Kritik zu Die Wildente
Der australische Theatermacher Simon Stone adaptiert in freier Weise für sein Spielfilmdebüt Henrik Ibsens Schauspiel »Die Wildente«
Seit Henry verkündet hat, dass ihm nichts anderes bleibe, als sein Sägewerk zu schließen, scheint ein grauer Schleier über der namenlos bleibenden kleinen Stadt in New South Wales zu liegen. Die Häuser und die Wälder ringsum sind in fahles Licht getaucht. Die nasse Kälte, die vom Boden aufsteigt, durchdringt die Landschaft und die Menschen. Lange bevor sich alle tragischen Verstrickungen zwischen Henry und den Menschen um ihn herum offenbart haben, fröstelt einem schon. Selbst die Hochzeit, die der von Geoffrey Rush gespielte Industrielle bald mit seiner früheren Haushälterin, der etwa 30 Jahre jüngeren Anna (Anna Torv), feiern will, weckt kaum Hoffnungen auf eine bessere Zukunft. Sie ruft vielmehr die Geister der Vergangenheit auf den Plan.
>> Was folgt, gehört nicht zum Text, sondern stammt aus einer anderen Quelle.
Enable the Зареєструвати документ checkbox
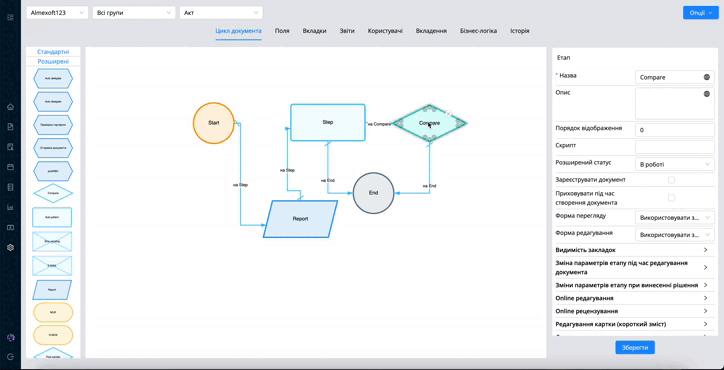The image size is (724, 370). [671, 180]
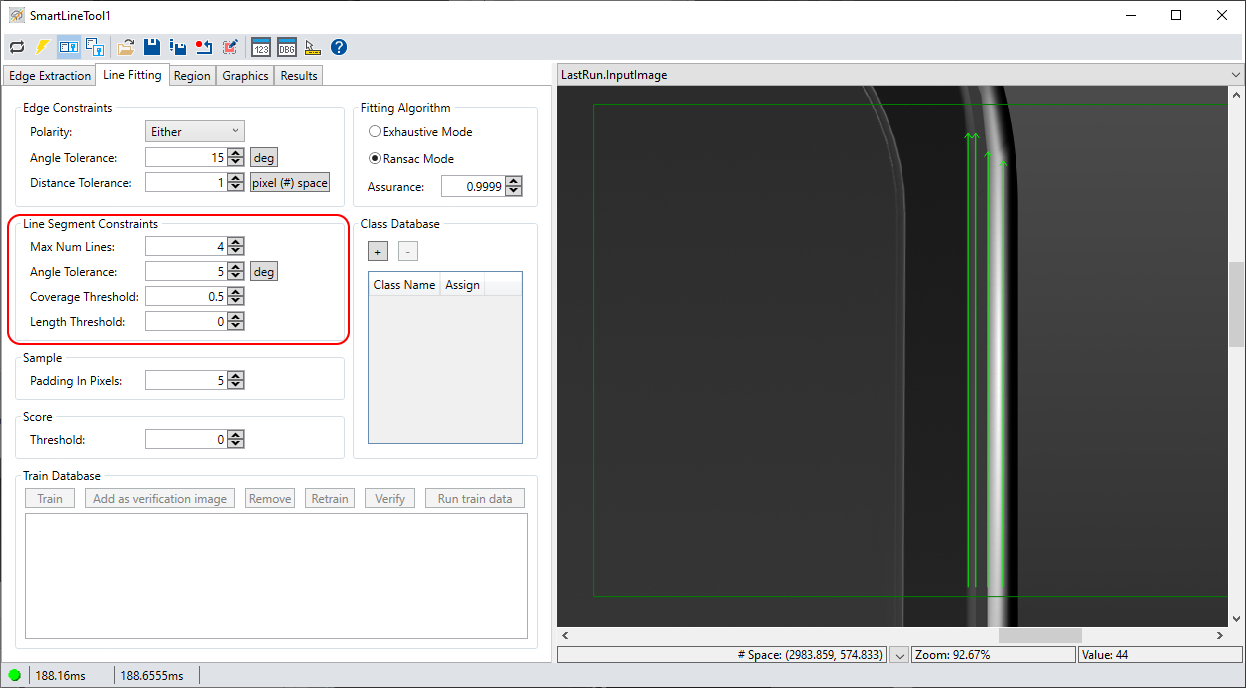The height and width of the screenshot is (688, 1246).
Task: Save the tool with the disk icon
Action: [152, 46]
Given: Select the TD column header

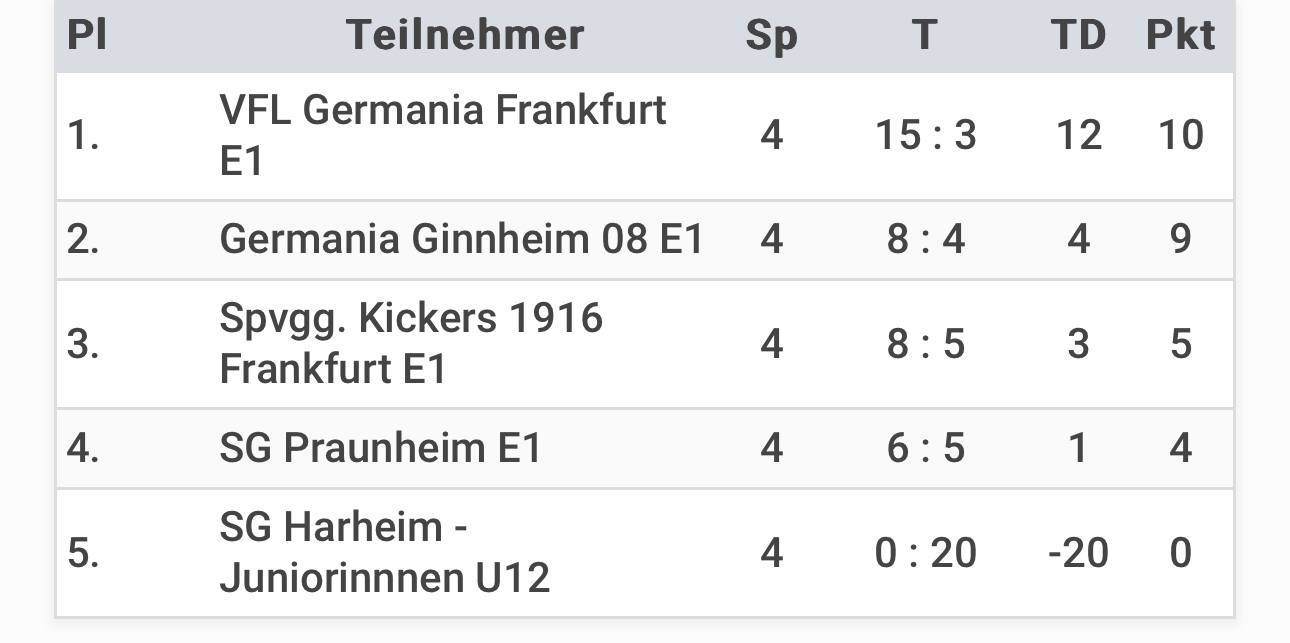Looking at the screenshot, I should [1078, 35].
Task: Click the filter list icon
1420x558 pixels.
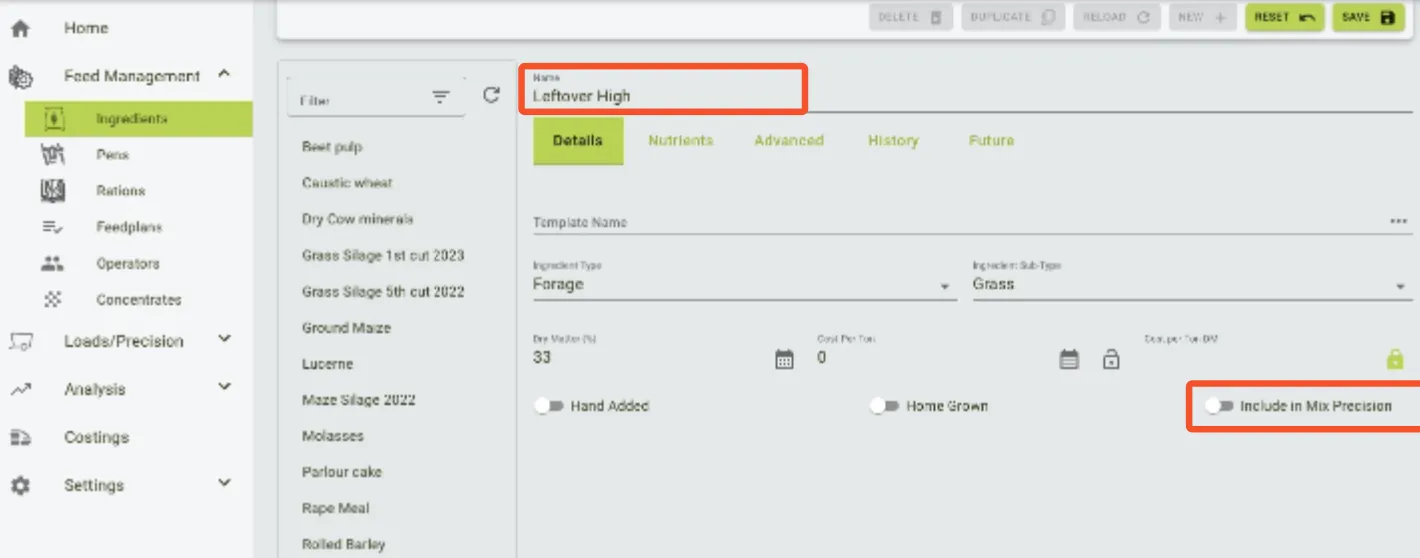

Im Theater hat der Australier Simon Stone mit seinen Adaptionen klassischer Stoffe schon ungeheueres Aufsehen erregt. Gerade auf den deutschsprachigen Bühnen ist er im Moment einer der am meisten gefragten Regisseure. Seine Überschreibungen antiker Tragödien und bürgerlicher Schauspiele haben etwas ungemein Filmisches. Zudem klingen seine Dialoge fast wie die aus den berühmten HBO-Serien der vergangenen Jahre. Nicht zufällig wurde beispielsweise seine am Theater Oberhausen entstandene »Orestie« immer wieder mit den »Sopranos« verglichen. Doch bei seinem ersten Kinofilm, einer freien Bearbeitung von Henrik Ibsens Stück »Die Wildente«, schlägt Stone einen anderen Weg ein.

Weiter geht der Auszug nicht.